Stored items
* * * * * * *

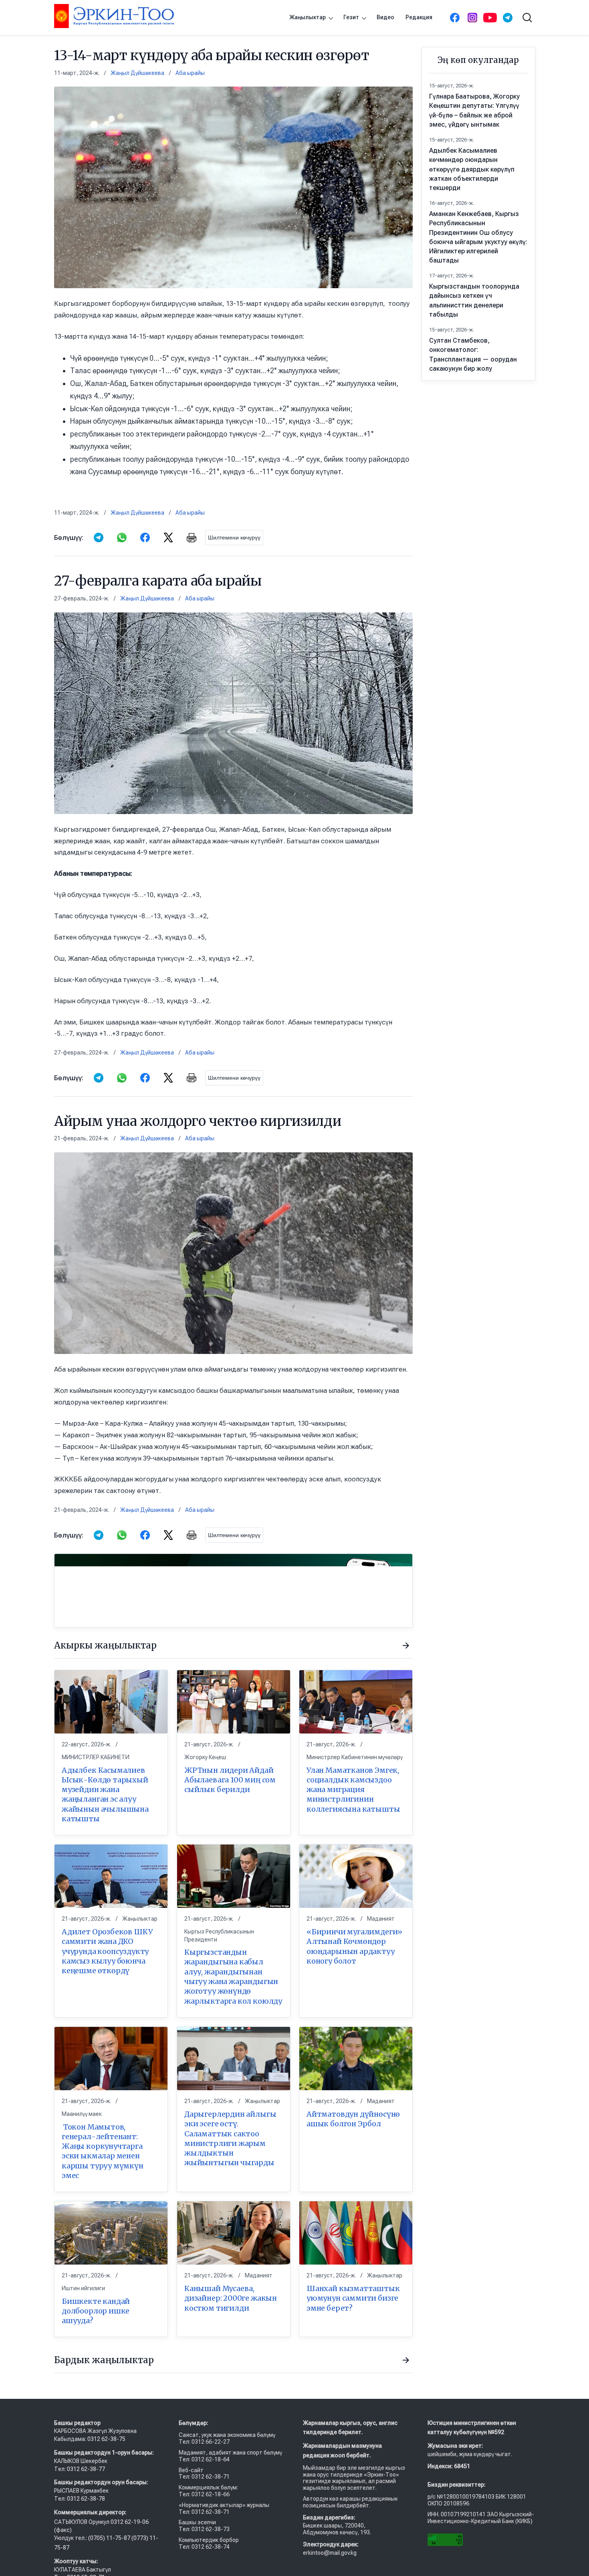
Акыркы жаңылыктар (105, 1645)
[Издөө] (527, 17)
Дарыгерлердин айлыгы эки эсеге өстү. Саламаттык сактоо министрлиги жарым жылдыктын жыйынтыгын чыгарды (230, 2138)
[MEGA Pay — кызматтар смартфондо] (233, 1591)
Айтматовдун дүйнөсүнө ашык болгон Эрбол (353, 2118)
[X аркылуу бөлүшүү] (168, 537)
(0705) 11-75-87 (109, 2538)
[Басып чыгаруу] (191, 537)
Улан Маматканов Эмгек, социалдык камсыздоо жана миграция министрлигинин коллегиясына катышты (353, 1789)
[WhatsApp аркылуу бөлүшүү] (121, 537)
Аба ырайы (190, 73)
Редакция (418, 17)
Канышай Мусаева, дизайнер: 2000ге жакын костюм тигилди (230, 2298)
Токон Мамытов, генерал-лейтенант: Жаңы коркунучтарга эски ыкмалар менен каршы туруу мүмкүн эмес (102, 2151)
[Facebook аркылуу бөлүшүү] (145, 537)
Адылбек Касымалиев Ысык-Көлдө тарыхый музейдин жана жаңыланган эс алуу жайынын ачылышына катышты (105, 1794)
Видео (385, 17)
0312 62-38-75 (107, 2439)
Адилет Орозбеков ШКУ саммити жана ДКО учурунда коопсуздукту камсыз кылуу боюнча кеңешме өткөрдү (107, 1951)
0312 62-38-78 (85, 2498)
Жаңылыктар (307, 17)
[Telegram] (507, 17)
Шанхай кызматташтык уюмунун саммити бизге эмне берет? (353, 2298)
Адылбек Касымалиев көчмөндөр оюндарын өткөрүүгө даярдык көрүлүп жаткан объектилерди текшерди (471, 169)
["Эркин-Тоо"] (114, 16)
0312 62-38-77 (85, 2469)
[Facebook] (455, 17)
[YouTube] (490, 17)
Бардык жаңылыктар (104, 2360)
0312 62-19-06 (130, 2522)
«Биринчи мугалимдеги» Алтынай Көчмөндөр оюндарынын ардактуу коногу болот (354, 1946)
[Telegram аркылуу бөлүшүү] (98, 537)
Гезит (351, 17)
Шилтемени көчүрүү (234, 537)
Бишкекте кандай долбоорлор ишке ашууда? (96, 2311)
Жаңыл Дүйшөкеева (137, 73)
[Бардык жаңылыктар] (406, 2360)
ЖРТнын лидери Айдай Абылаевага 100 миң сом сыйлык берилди (230, 1779)
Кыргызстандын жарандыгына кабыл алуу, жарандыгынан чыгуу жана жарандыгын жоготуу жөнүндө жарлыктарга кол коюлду (233, 1976)
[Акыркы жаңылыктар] (406, 1646)
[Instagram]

* * * * * * *

* [Problem requirements] As listed above, the lines from the line with "Дарыгерлердин айлыгы эки" to the line with "[Facebook аркылуу бөлүшүү] (145, 537)" are to be echoed exactly, with both ends included and nothing added.

* [Solved exercise]
Дарыгерлердин айлыгы эки эсеге өстү. Саламаттык сактоо министрлиги жарым жылдыктын жыйынтыгын чыгарды (230, 2138)
[MEGA Pay — кызматтар смартфондо] (233, 1591)
Айтматовдун дүйнөсүнө ашык болгон Эрбол (353, 2118)
[X аркылуу бөлүшүү] (168, 537)
(0705) 11-75-87 (109, 2538)
[Басып чыгаруу] (191, 537)
Улан Маматканов Эмгек, социалдык камсыздоо жана миграция министрлигинин коллегиясына катышты (353, 1789)
[WhatsApp аркылуу бөлүшүү] (121, 537)
Аба ырайы (190, 73)
Редакция (418, 17)
Канышай Мусаева, дизайнер: 2000ге жакын костюм тигилди (230, 2298)
Токон Мамытов, генерал-лейтенант: Жаңы коркунучтарга эски ыкмалар менен каршы туруу мүмкүн эмес (102, 2151)
[Facebook аркылуу бөлүшүү] (145, 537)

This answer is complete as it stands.